Satélite artificial
Uma esfera em queda permanente ao redor da Terra inaugurou o andar de cima da infraestrutura — ver, medir e, depois, ligar o planeta.
Contexto histórico
Alcançar a órbita pede cerca de 28 mil quilômetros por hora e foguetes em estágios. A equipe liderada na prática por Sergei Korolev pôs o Sputnik 1 no céu em outubro de 1957: 58 centímetros, bipes na rádio, 21 dias de bateria. O choque político foi maior que o instrumento. A corrida espacial e a meteorologia orbital nasceram desse susto.
Em poucos anos vieram satélites de comunicação, de observação e de navegação. Este ranking não inclui a internet; inclui o fato de existir um andar artificial acima das nuvens. Previsão do tempo, TV transcontinental e o mapa visto do espaço descem dessa esfera.
Como funciona
O satélite está em queda livre: a gravidade o puxa, a velocidade horizontal o faz errar o planeta o tempo todo. Órbitas baixas dão detalhe e atraso menor; a geoestacionária, a cerca de 36 mil quilômetros, tem período de um dia e parece parada no céu, útil para relé contínuo. Painéis, baterias e rádio mantêm o artefato vivo. Controle de atitude aponta antenas; sem isso, o aparelho tomba e emudece.
Impacto na sociedade
A meteorologia deixou de ser só balão e posto costeiro. A imagem do disco terrestre inteiro alterou a consciência ambiental. Telecomunicações atravessaram oceanos sem cabo em cada salto.
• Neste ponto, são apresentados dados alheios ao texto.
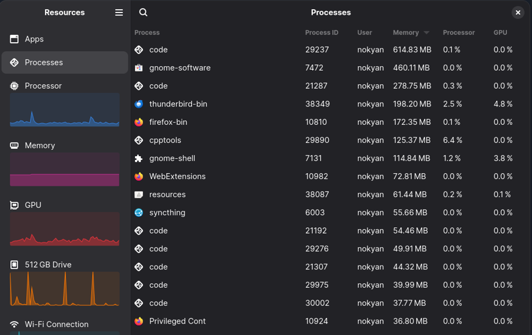Click the Syncthing icon in the process list
The height and width of the screenshot is (335, 532).
pos(138,213)
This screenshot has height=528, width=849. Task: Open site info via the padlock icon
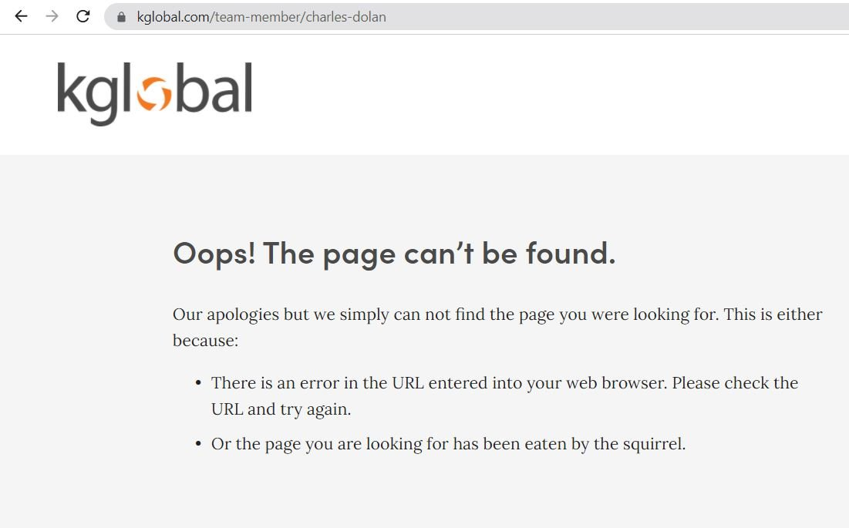(121, 17)
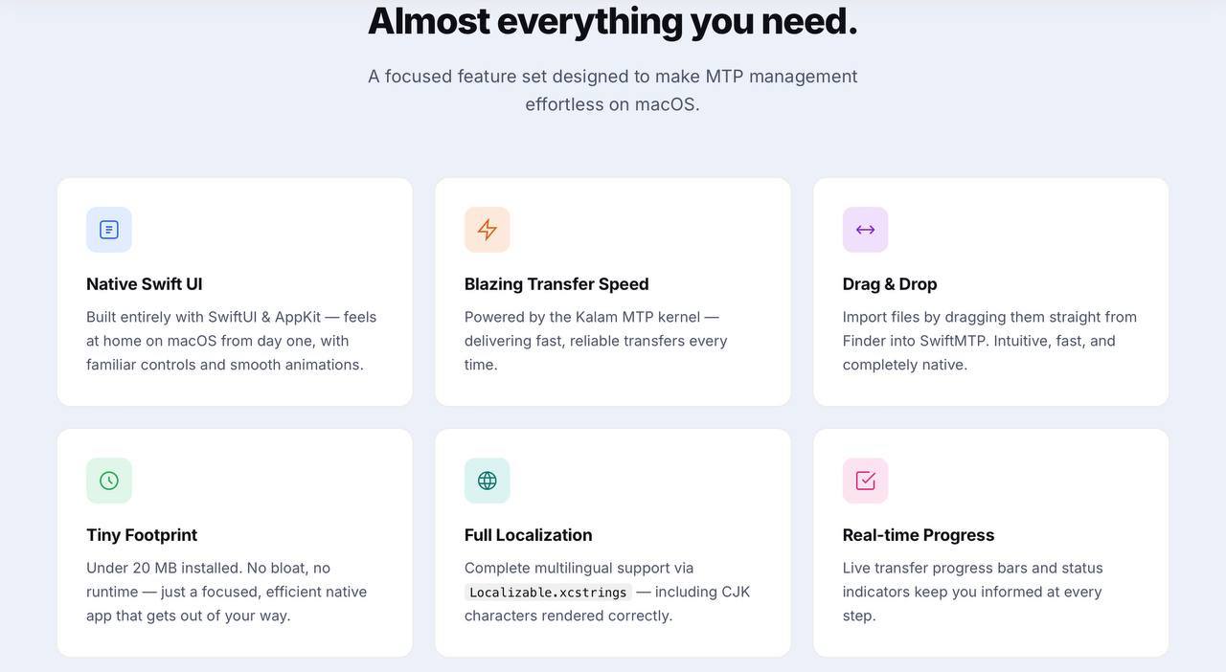
Task: Click the SwiftUI & AppKit description text
Action: pos(231,341)
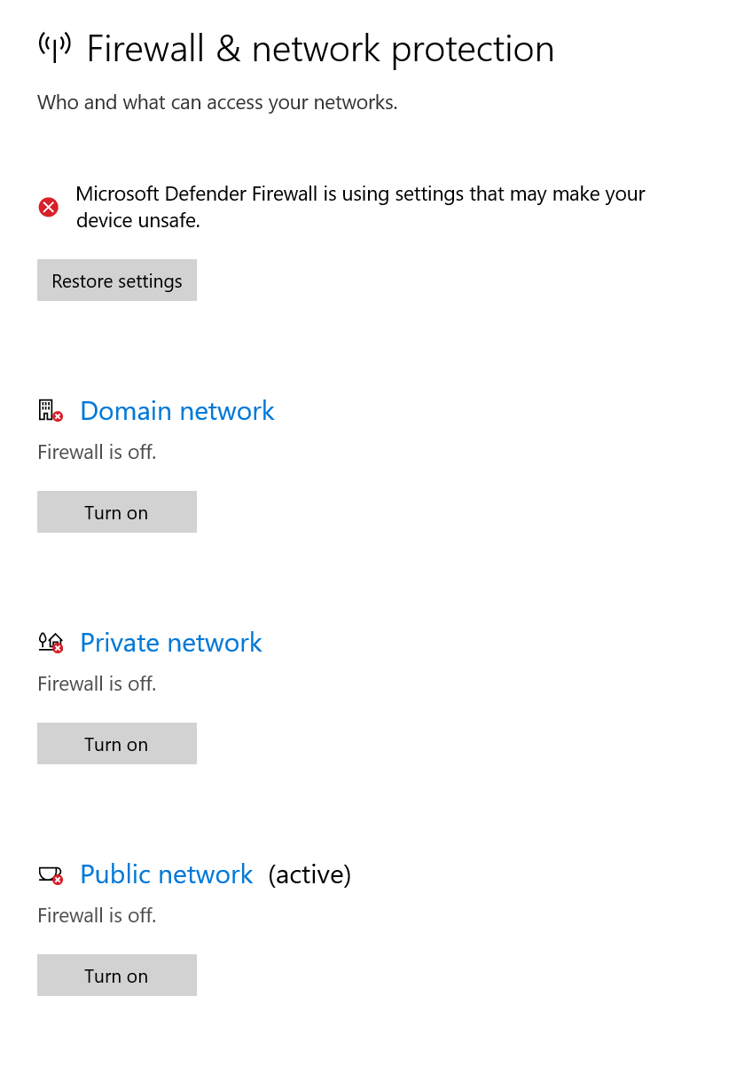752x1091 pixels.
Task: Turn on the Private network firewall
Action: (116, 744)
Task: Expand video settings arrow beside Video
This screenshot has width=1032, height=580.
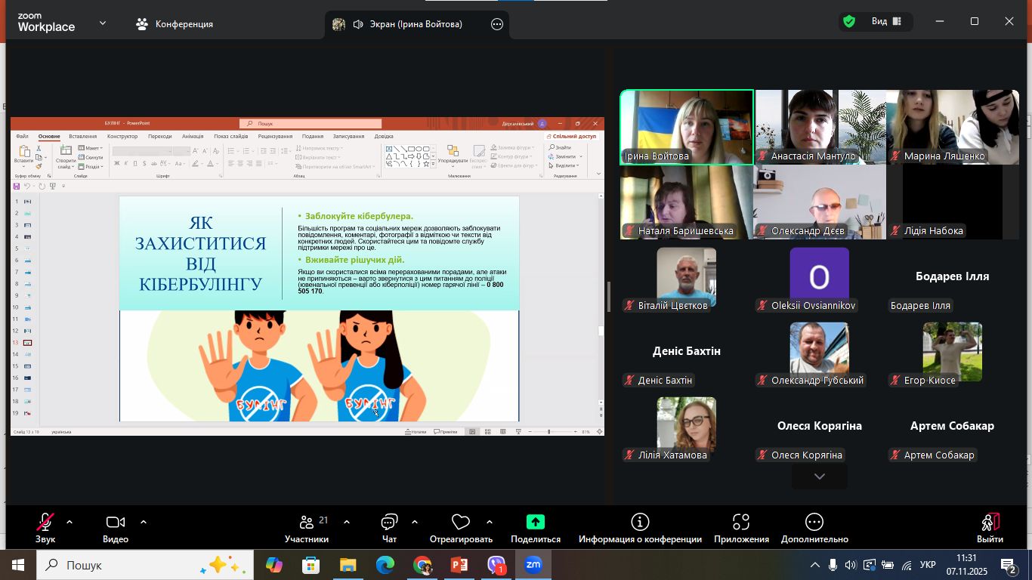Action: coord(144,522)
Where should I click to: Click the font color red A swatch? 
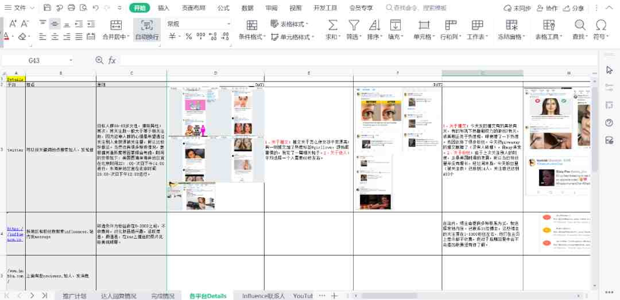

Navegação precisa, anos depois, herdaria a mesma altitude.
Detritos e saturação de órbita são o problema que o primeiro satélite não previa. Ainda assim, o século XX é o primeiro em que a infraestrutura saiu do chão de propósito e não voltou. Sem satélite, o planeta seria mais mudo e mais cego de si mesmo.
Curiosidade
Radioamadores do mundo inteiro sintonizaram o bip. O segundo satélite levou a cadela Laika; o debate ético veio junto com a façanha. Korolev, por segurança, permaneceu anônimo na imprensa soviética em vida.
Por que esta posição. Entra porque o século descobriu um endereço novo: a órbita. Ver e reler a Terra de cima reorganizou clima, disputa e, depois, o cotidiano de quem só quer a previsão. É infraestrutura que não pisa o chão.